As a shooter, how would you factor this in your style of play? Well, shot selection is critical. If it’s a shot that you have not practiced or you’re something you’re not comfortable with, why take it? If it’s a shot that deviates you from your form and technique, there is really no point in taking them.
Every great shooter goes through a slump. Therefore, great shooters are always tough-minded, in the sense that they never allow these dry spells to take away what they do best– SHOOT!
How to Improve Your Basketball Shooting Skills?
As much as we like to talk about the mental aspect of the game– confidence, tough-mindedness, attention to detail– it all stems from repetition and good, old-fashioned hard work.
Here are some tips to improve your basketball shooting skills:
1. Start near the basket
Today, many young players see Steph Curry or Damian Lillard pull off from the Logo and start to emulate them. Uh-uh! The truth is, Steph and Dame are only able to do the things that they do because they do what’s called form shooting.

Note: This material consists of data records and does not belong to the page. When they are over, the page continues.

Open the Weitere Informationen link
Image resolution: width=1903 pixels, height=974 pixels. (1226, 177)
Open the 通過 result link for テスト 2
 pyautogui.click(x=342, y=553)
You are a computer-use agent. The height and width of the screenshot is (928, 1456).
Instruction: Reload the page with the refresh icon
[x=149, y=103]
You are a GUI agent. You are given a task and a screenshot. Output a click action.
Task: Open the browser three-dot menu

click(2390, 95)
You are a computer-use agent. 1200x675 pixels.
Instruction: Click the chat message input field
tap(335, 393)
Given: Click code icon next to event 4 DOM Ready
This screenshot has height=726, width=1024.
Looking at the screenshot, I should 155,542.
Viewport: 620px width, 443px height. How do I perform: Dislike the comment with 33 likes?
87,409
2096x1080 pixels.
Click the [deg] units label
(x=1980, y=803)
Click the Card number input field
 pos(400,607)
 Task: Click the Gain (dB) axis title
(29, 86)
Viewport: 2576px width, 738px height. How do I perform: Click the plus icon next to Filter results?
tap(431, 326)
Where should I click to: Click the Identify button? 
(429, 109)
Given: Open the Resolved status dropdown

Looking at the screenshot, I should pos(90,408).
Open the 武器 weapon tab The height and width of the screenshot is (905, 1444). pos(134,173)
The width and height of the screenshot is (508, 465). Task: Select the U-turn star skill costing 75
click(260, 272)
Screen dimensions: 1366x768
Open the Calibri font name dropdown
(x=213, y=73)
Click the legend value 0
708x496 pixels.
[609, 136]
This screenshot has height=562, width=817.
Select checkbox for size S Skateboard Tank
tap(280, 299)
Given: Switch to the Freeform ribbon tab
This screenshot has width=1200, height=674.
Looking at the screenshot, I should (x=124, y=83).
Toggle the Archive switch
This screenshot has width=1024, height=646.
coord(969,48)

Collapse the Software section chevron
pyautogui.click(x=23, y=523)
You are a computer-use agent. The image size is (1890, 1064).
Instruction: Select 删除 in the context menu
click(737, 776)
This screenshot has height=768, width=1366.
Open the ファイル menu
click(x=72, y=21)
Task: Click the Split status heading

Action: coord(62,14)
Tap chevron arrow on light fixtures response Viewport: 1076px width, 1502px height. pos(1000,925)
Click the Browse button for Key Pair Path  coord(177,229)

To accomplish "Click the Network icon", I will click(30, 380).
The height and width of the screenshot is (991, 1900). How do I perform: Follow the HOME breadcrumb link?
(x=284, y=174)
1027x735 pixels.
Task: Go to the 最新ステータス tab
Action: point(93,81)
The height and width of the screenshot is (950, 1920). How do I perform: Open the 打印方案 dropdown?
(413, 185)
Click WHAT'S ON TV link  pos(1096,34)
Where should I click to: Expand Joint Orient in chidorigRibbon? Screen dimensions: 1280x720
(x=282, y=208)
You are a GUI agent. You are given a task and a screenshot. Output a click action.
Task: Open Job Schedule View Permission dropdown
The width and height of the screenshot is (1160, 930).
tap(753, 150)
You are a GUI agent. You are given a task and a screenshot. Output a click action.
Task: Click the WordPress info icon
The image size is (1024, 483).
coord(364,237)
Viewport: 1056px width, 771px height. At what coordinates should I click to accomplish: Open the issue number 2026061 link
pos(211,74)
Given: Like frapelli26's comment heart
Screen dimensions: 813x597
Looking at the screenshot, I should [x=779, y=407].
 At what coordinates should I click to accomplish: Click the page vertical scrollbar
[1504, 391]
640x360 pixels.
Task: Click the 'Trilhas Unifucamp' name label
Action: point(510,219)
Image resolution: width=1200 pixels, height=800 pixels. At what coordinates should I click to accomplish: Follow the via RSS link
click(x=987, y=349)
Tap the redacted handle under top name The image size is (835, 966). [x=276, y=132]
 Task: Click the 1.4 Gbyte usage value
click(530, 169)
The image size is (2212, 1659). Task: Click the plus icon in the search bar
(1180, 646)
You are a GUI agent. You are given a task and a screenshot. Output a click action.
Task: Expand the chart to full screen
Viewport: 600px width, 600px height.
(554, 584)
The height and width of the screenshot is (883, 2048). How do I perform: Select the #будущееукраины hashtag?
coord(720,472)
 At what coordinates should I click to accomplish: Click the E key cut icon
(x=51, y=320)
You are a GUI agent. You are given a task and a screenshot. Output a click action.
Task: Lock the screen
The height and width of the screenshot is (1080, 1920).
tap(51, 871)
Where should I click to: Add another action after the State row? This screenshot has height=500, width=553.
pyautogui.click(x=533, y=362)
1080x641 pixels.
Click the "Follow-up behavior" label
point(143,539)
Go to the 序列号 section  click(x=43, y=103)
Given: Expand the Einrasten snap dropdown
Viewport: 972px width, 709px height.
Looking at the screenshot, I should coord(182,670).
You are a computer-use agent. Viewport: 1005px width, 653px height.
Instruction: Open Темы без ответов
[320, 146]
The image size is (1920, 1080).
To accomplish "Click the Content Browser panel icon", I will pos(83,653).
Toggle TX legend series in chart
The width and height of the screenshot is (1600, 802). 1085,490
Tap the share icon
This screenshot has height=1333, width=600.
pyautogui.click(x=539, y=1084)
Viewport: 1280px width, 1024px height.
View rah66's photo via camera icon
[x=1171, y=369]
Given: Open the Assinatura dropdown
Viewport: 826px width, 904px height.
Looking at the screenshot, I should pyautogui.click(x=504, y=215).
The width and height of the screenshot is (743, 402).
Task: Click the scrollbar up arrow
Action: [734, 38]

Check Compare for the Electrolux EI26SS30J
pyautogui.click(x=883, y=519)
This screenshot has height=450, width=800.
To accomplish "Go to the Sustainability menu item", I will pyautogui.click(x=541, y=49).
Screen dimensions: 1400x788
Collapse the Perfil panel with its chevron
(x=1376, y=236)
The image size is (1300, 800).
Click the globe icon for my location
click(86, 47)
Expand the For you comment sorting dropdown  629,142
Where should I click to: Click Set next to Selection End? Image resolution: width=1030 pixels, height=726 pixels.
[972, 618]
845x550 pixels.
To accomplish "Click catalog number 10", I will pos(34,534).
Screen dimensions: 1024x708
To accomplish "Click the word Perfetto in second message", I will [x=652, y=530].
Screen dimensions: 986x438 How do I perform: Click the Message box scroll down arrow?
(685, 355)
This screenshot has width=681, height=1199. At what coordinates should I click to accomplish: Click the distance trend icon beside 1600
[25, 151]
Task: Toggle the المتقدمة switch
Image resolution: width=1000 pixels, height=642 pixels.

Form shooting is one of the basketball shooting drills for beginners to ensure consistent shooting form. You cannot do the proper hand placement, foot placement, and shoulder width if you start shooting immediately from afar. Shooting near the basket builds your range gradually and helps you identify what’s wrong with your shot as you progress.
2. Focus on the front rim
A lot of young players today make the mistake of focusing on the ball as they shoot. That’s not the way to do it. The goal is the rim, and the key to making a shot is to focus on the front rim and direct the ball through it.
3. Get your grip right
In holding a basketball, it may all come down to the right (and wrong) grip. The fingers should be wide apart and the ball should not touch any part of the palm.
4. Use your legs
The legs are an underrated body part used for shooting the basketball. Generating an upforce through the legs increases the strength of your shot without straining your arms. This is especially useful when you’re shooting far from the basket, like in the three-point area.
5. Hold that follow-through
When you shoot, be sure that you keep your shooting motion up and not end it early. If you terminate your follow-through too early, it will affect your concentration and accuracy. To do this, keep your wrists relaxed, keep your fingers pointed at the rim, and hold it there until it hits the target.
6. Build Endurance
We often hear the word “relentless” when describing Jordan, Kobe, or Larry Bird. That’s because shooting takes a lot of energy. That is why it’s important to practice shooting until you make enough “perfect” shots in a single shooting session.
When fatigued, you will feel the need to alter your shot. Perhaps, you may be shooting more from your arms instead of bending your knees to generate that upforce. You have to persist through this and aim to keep your shooting mechanics even if you’re tired. This will improve your muscle memory and your shot will be unbreakable even during exhausting situations.
Wrapping Things Up: How Many Basketball Shots Should I Take a Day?
Have you ever had someone ask you what is a shooter in basketball? Well, if you said a shooter is someone who could consistently make shots from whichever distance, you would be correct.
As simple as that sounds, it actually takes so much hard work to become a good shooter and potentially become a great one. Many young shooters would like to know how many basketball shots should I take a day, and there really is no correct answer. On average, it takes real hard work and determination to take 300-500 shots a day as every great NBA shooter would. Players such as Kobe Bryant, Ray Allen, and Reggie Miller were said to shoot 500-1000 shots, and that alone takes up to four hours!
To be a good shooter, you must develop the mental fortitude to go along with the actual shooting skills. You should be meticulous, not settle with mediocrity, and have that “the next shot goes in” mentality. Of course, to develop unshakeable confidence, there is no shortcut to practice and repetition. Thus, if you want the secret on how to become a better shooter in basketball, go to the gym, practice, and then practice some more.